-------- SOURCE EXTRACT --------

Re: [PATCH v6 40/42] virt: Add SEV-SNP guest driver

From: Brijesh Singh
Date: Wed Oct 27 2021 - 16:48:11 EST




On 10/27/21 3:10 PM, Peter Gonda wrote:
On Wed, Oct 27, 2021 at 10:08 AM Brijesh Singh <brijesh.singh@xxxxxxx> wrote:

Hi Peter,

Somehow this email was filtered out as spam and never reached to my
inbox. Sorry for the delay in the response.

On 10/20/21 4:33 PM, Peter Gonda wrote:
On Fri, Oct 8, 2021 at 12:06 PM Brijesh Singh <brijesh.singh@xxxxxxx> wrote:

SEV-SNP specification provides the guest a mechanisum to communicate with
the PSP without risk from a malicious hypervisor who wishes to read, alter,
drop or replay the messages sent. The driver uses snp_issue_guest_request()
to issue GHCB SNP_GUEST_REQUEST or SNP_EXT_GUEST_REQUEST NAE events to
submit the request to PSP.

The PSP requires that all communication should be encrypted using key
specified through the platform_data.

The userspace can use SNP_GET_REPORT ioctl() to query the guest
attestation report.

See SEV-SNP spec section Guest Messages for more details.

Signed-off-by: Brijesh Singh <brijesh.singh@xxxxxxx>
---
Documentation/virt/coco/sevguest.rst | 77 ++++
drivers/virt/Kconfig | 3 +
drivers/virt/Makefile | 1 +
drivers/virt/coco/sevguest/Kconfig | 9 +
drivers/virt/coco/sevguest/Makefile | 2 +
drivers/virt/coco/sevguest/sevguest.c | 561 ++++++++++++++++++++++++++
drivers/virt/coco/sevguest/sevguest.h | 98 +++++
include/uapi/linux/sev-guest.h | 44 ++
8 files changed, 795 insertions(+)

-------- MATERIAL SUPPLIED --------

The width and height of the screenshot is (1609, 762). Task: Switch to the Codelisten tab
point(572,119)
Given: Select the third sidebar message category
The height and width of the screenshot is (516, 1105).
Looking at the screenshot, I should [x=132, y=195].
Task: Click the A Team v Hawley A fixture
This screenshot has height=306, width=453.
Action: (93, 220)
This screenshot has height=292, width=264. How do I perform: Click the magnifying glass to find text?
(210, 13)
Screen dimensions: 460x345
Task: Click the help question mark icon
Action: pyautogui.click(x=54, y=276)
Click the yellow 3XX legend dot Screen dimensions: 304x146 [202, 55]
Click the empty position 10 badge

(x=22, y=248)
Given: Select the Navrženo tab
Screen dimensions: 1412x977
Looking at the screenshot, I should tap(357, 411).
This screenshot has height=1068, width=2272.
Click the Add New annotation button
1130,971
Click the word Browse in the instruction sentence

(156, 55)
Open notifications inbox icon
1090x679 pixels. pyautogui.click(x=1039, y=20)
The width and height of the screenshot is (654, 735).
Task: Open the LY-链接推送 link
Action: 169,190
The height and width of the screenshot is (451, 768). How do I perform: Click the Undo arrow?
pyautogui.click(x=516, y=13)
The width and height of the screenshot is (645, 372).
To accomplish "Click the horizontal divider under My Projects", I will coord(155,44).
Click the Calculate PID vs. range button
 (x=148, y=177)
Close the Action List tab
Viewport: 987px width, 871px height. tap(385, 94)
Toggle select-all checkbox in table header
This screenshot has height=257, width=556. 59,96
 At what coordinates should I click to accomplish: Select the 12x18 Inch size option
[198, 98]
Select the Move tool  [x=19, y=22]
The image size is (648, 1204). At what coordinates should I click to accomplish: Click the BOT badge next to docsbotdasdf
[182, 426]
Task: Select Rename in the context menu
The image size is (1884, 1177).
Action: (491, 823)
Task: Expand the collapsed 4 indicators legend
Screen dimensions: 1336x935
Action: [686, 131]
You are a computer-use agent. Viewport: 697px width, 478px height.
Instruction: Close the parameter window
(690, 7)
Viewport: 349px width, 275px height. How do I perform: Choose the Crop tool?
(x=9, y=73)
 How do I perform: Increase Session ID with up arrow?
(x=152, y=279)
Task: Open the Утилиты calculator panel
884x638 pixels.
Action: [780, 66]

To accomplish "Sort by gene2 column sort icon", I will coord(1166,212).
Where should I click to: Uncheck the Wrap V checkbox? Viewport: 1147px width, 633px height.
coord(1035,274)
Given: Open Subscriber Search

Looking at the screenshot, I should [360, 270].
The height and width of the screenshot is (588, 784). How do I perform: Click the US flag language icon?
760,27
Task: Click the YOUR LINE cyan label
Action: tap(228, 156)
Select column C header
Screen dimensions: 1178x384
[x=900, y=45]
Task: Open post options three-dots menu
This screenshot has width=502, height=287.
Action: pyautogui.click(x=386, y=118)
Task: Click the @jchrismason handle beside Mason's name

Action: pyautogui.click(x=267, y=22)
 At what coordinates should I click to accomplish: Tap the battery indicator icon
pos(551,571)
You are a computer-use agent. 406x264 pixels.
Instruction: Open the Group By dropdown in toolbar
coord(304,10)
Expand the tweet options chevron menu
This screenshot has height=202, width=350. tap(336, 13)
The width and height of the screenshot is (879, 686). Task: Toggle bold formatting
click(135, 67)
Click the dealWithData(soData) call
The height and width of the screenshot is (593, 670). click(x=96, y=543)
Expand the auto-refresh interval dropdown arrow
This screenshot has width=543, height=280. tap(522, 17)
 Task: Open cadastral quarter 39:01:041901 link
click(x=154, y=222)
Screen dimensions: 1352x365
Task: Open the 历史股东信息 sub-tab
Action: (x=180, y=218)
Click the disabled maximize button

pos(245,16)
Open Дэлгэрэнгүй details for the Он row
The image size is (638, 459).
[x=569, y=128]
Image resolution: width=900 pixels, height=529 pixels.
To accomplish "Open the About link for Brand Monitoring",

--------

#### BRIEF A
From the SEV-SNP driver email, copy the passage from "On 10/20/21 4:33" up to and including "request to PSP.".
#### BRIEF B
According to the SEV-SNP driver email, which ioctl can userspace use to query the guest attestation report?
#### BRIEF C
Condense the paragraph of the SEV-SNP driver email that begins "SEV-SNP specification provides the guest" into a short list that keeps its main facts.

#### FULL RESPONSE A
On 10/20/21 4:33 PM, Peter Gonda wrote:
On Fri, Oct 8, 2021 at 12:06 PM Brijesh Singh <brijesh.singh@xxxxxxx> wrote:

SEV-SNP specification provides the guest a mechanisum to communicate with
the PSP without risk from a malicious hypervisor who wishes to read, alter,
drop or replay the messages sent. The driver uses snp_issue_guest_request()
to issue GHCB SNP_GUEST_REQUEST or SNP_EXT_GUEST_REQUEST NAE events to
submit the request to PSP.

#### FULL RESPONSE B
SNP_GET_REPORT

#### FULL RESPONSE C
- The SEV-SNP specification lets the guest communicate with the PSP without risk from a malicious hypervisor that wants to read, alter, drop or replay the messages.
- The driver calls snp_issue_guest_request() to issue GHCB SNP_GUEST_REQUEST or SNP_EXT_GUEST_REQUEST NAE events.
- These events submit the request to the PSP.